===== PAGE TEXT =====
# Engineering Education



## envirotex (Apr 19, 2018)

https://player.vimeo.com/video/184659584?app_id=122963



I guess the first response would be that's why internships in engineering are so important.  However, I find this discussion really interesting. How has the education of engineers changed with time? I know lots of "old-timers" (now mostly retired) who never even got a dergee, and earned their title through practical experience.  Maybe engineering should be a "technical trade".  (GASP)


----------



## Dean Agnostic (Apr 22, 2018)

Interesting.


----------



## Dean Agnostic (Apr 22, 2018)

Even more interesting is the guy (Mr. Miller) has a Ph.D. in Mechanics.


----------



## bwin12 (Apr 23, 2018)

I think the guy has interesting points, and my "1st year in college self" would agree with him much more than my "11 years out of college with a PE self".

I don't agree with his comparison to a musician, I think that's a little bit of a reach. Say he compared it to someone studying elementary education. Is that person supposed to be in an elementary school classroom from day one? Do they need to be a teacher while learning to teach? If I hire an engineer to design the structure of a house I want them to know why that beam is going to bend or how to counteract the wind load. And then, when I want to add of a fancy deck on the second floor I want them to be able to say its safe if its built this way, not "oh I have never done that because I only learned how to be an engineer, not engineering".

All that said, I think the system needs some tweaks. As mentioned earlier, internships are the best thing ever.

Also, he can say the % of students with engineering degrees are declining, but he needs to take into account this most recent generation. Take a senior in high school in 1968 and another in 2018 "ok, if you want to be an engineer you need to plan on 8 solid semesters of 8 AM classes, 20 +/- credit hours, doing an internship over each summer and generally being challenged. In return I can almost guarantee you a substantially above average starting and career-long salary that you actually have some responsibility and take care of yourself and a family." Nah, ill just live in my parents basement until I'm 28 with my Art of Listening to Music degree...


----------



## willsee (Apr 24, 2018)

Or the brightest realize they can make more money by not being engineering students or not practicing engineering - while putting in less effort in college


----------
===== MATERIAL =====
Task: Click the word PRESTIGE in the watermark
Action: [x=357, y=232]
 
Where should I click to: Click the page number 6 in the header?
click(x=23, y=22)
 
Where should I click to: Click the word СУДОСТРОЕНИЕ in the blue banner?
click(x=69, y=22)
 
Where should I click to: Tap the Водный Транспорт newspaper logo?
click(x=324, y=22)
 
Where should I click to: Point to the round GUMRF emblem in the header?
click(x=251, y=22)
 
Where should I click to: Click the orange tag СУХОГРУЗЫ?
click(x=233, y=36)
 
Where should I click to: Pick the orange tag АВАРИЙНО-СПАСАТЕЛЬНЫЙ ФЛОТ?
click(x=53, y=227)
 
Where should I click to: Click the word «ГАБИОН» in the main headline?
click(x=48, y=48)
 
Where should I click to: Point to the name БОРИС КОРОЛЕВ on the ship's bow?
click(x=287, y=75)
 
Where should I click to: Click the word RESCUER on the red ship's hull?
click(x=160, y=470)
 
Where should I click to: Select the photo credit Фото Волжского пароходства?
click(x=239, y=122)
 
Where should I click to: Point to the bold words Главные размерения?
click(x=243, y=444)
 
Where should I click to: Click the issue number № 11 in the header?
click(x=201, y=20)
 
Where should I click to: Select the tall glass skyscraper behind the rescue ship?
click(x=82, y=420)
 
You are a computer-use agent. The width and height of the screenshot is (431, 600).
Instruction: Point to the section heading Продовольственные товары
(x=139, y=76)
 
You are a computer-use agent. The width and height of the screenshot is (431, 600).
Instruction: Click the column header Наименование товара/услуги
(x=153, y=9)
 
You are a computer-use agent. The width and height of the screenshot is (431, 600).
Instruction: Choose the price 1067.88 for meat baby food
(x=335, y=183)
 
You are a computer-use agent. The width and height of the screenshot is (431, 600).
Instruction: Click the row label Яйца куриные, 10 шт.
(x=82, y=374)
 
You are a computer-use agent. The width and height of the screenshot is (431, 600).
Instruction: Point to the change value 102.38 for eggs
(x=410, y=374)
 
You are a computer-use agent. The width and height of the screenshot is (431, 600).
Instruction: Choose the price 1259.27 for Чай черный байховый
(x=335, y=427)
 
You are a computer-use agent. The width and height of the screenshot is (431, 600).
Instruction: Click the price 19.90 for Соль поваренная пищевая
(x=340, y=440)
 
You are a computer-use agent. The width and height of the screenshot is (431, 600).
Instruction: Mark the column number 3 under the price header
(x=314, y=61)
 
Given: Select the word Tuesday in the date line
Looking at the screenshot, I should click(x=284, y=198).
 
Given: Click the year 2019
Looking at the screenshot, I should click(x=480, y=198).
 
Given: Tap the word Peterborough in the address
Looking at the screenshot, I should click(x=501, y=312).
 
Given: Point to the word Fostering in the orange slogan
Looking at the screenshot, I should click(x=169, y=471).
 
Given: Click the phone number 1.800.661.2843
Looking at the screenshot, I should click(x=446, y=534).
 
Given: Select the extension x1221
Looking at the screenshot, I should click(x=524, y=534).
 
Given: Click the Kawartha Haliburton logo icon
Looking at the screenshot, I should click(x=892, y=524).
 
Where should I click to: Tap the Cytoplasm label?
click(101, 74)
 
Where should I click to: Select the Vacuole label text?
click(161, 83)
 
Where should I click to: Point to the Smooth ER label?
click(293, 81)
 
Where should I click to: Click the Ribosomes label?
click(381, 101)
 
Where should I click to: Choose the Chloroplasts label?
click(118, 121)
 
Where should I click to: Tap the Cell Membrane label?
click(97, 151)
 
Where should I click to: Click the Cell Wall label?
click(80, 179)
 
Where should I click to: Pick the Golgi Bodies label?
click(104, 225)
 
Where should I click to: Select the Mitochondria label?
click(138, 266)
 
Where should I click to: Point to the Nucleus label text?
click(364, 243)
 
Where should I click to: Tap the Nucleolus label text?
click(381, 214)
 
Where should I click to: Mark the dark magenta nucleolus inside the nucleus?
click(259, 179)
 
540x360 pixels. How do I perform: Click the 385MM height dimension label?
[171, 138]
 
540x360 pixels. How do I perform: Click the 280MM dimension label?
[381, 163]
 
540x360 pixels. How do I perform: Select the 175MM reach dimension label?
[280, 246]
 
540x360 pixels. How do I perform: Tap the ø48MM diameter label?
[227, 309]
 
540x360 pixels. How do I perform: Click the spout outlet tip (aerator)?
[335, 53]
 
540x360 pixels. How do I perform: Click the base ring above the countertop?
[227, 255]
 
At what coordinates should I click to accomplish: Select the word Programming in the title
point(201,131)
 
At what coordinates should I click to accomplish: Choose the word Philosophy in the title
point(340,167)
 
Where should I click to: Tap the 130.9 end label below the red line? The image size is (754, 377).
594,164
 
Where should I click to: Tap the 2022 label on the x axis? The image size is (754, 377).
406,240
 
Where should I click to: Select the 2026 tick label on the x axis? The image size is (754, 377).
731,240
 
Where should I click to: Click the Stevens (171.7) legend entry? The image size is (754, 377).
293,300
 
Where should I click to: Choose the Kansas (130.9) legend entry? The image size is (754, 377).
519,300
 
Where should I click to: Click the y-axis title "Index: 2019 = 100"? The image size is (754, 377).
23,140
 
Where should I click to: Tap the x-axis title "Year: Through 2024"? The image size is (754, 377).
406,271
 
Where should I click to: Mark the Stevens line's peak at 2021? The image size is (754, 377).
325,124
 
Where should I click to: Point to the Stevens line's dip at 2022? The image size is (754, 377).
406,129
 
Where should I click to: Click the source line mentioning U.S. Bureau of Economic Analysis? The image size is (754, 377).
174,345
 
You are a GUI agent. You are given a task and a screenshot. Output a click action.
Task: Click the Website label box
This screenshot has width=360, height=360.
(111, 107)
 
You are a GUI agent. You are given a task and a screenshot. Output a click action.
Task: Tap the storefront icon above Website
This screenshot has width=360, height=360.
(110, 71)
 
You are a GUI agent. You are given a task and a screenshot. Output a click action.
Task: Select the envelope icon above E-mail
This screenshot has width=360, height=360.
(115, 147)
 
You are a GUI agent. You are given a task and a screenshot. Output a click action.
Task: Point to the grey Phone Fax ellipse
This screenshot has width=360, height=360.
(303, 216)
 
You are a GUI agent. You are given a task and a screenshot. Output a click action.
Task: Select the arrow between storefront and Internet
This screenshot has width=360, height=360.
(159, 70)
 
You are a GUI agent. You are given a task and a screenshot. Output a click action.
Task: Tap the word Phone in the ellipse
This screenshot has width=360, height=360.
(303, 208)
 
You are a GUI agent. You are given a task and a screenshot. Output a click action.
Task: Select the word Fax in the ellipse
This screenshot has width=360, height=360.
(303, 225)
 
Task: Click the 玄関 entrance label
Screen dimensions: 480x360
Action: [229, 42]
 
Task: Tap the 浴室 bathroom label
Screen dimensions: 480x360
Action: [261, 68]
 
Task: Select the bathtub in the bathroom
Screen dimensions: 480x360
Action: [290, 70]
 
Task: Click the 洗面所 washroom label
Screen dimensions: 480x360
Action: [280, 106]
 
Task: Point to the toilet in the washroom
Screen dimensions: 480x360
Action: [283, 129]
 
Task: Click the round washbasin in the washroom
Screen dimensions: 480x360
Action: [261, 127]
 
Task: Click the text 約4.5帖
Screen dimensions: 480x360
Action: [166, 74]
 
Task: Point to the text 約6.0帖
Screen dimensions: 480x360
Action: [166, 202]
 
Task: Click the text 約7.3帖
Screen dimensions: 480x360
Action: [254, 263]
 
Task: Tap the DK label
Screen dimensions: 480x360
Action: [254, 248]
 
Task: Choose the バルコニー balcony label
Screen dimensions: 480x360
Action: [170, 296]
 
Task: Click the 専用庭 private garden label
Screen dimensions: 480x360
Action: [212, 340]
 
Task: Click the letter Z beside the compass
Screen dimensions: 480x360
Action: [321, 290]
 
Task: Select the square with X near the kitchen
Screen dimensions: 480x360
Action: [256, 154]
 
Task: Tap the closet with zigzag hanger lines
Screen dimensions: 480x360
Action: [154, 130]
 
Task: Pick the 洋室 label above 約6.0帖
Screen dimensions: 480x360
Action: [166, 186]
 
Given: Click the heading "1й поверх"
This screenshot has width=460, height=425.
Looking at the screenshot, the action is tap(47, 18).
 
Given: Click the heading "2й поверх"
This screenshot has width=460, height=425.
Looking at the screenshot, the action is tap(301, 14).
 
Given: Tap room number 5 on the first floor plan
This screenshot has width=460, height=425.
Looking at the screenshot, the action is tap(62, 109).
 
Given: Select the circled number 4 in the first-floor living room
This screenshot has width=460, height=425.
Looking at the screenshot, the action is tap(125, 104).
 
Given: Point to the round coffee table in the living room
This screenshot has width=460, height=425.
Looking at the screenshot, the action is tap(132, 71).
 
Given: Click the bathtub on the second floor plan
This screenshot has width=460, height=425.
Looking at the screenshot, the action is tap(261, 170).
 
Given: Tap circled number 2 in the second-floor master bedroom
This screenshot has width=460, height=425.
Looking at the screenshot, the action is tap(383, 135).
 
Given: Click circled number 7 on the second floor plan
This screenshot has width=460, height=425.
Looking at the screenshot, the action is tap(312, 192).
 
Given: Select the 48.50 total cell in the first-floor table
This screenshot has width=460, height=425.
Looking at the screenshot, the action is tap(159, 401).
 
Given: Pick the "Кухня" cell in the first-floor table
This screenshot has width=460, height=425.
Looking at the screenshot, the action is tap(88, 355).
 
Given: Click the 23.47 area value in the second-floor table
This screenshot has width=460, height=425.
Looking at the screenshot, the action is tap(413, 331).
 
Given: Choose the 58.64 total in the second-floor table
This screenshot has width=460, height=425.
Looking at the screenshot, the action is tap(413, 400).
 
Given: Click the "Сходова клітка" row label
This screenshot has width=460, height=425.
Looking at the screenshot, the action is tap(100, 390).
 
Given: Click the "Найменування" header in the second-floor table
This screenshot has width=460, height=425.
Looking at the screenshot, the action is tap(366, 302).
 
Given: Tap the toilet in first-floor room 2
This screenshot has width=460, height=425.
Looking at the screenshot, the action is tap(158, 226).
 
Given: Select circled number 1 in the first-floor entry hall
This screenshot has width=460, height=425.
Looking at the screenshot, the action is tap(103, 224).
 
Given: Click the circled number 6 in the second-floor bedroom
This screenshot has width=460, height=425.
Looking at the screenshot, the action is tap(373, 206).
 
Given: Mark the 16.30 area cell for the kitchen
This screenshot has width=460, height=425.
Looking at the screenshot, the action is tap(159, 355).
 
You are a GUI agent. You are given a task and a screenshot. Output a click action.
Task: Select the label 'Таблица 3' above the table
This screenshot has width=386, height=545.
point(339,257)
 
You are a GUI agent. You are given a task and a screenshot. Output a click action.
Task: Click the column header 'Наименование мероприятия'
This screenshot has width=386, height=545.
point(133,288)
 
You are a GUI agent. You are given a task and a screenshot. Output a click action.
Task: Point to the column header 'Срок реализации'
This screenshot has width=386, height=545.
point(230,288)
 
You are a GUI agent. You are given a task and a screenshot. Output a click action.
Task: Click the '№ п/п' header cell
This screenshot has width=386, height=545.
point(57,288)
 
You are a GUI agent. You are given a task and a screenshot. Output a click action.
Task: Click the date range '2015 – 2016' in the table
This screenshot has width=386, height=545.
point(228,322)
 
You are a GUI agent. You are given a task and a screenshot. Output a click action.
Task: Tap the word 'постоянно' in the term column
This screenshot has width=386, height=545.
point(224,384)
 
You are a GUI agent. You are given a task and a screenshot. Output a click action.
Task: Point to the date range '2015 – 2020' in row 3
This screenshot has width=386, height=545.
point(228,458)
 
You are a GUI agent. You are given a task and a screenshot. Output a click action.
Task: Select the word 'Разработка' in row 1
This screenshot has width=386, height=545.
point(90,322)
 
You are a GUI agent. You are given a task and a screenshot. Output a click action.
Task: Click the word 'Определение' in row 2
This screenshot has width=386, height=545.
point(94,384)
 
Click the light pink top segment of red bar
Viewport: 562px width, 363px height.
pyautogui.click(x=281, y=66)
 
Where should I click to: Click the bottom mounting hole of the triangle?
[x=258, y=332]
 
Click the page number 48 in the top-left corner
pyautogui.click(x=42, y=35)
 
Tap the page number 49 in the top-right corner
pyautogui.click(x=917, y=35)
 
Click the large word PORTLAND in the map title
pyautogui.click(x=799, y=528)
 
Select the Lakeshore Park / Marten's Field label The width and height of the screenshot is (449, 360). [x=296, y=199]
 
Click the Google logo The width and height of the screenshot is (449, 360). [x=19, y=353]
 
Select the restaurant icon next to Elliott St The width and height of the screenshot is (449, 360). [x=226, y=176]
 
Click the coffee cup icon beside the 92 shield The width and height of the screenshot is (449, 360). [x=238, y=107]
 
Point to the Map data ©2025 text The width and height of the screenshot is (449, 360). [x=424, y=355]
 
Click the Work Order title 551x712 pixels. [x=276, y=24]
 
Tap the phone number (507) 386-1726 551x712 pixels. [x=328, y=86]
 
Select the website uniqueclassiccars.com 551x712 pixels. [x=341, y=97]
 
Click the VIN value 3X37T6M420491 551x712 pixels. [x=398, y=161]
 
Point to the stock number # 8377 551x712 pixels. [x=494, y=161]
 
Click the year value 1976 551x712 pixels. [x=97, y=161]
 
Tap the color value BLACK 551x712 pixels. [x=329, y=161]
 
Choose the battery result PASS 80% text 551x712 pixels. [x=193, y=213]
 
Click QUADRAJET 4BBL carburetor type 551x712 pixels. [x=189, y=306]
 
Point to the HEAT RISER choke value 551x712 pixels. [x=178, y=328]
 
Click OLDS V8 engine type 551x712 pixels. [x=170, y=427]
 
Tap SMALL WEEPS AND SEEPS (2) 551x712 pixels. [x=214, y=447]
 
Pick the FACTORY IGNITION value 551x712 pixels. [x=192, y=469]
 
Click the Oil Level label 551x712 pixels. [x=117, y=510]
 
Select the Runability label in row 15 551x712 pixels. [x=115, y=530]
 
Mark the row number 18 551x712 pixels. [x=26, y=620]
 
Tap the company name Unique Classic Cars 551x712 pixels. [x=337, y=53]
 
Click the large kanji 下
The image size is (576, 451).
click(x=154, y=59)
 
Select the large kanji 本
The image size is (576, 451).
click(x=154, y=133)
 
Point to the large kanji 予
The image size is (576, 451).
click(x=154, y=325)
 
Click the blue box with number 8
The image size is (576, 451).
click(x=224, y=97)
=====
→ **SHORT PROBLEM 1**:
Answer these questions using the engineering education thread.
(a) According to Dean Agnostic, what degree does Mr. Miller hold?
(b) How many years out of college does bwin12 say they are?
(c) According to envirotex, how did the "old-timers" who never got a degree earn their title?
→ **SHORT PROBLEM 2**:
Copy the rows word for word, everything from the start of the rows down to the line containing "(x=153, y=9)", with both ends included.

→ **OUTPUT 1**:
(a) A Ph.D. in Mechanics.
(b) 11 years.
(c) Through practical experience.

→ **OUTPUT 2**:
Task: Click the word PRESTIGE in the watermark
Action: [x=357, y=232]
 
Where should I click to: Click the page number 6 in the header?
click(x=23, y=22)
 
Where should I click to: Click the word СУДОСТРОЕНИЕ in the blue banner?
click(x=69, y=22)
 
Where should I click to: Tap the Водный Транспорт newspaper logo?
click(x=324, y=22)
 
Where should I click to: Point to the round GUMRF emblem in the header?
click(x=251, y=22)
 
Where should I click to: Click the orange tag СУХОГРУЗЫ?
click(x=233, y=36)
 
Where should I click to: Pick the orange tag АВАРИЙНО-СПАСАТЕЛЬНЫЙ ФЛОТ?
click(x=53, y=227)
 
Where should I click to: Click the word «ГАБИОН» in the main headline?
click(x=48, y=48)
 
Where should I click to: Point to the name БОРИС КОРОЛЕВ on the ship's bow?
click(x=287, y=75)
 
Where should I click to: Click the word RESCUER on the red ship's hull?
click(x=160, y=470)
 
Where should I click to: Select the photo credit Фото Волжского пароходства?
click(x=239, y=122)
 
Where should I click to: Point to the bold words Главные размерения?
click(x=243, y=444)
 
Where should I click to: Click the issue number № 11 in the header?
click(x=201, y=20)
 
Where should I click to: Select the tall glass skyscraper behind the rescue ship?
click(x=82, y=420)
 
You are a computer-use agent. The width and height of the screenshot is (431, 600).
Instruction: Point to the section heading Продовольственные товары
(x=139, y=76)
 
You are a computer-use agent. The width and height of the screenshot is (431, 600).
Instruction: Click the column header Наименование товара/услуги
(x=153, y=9)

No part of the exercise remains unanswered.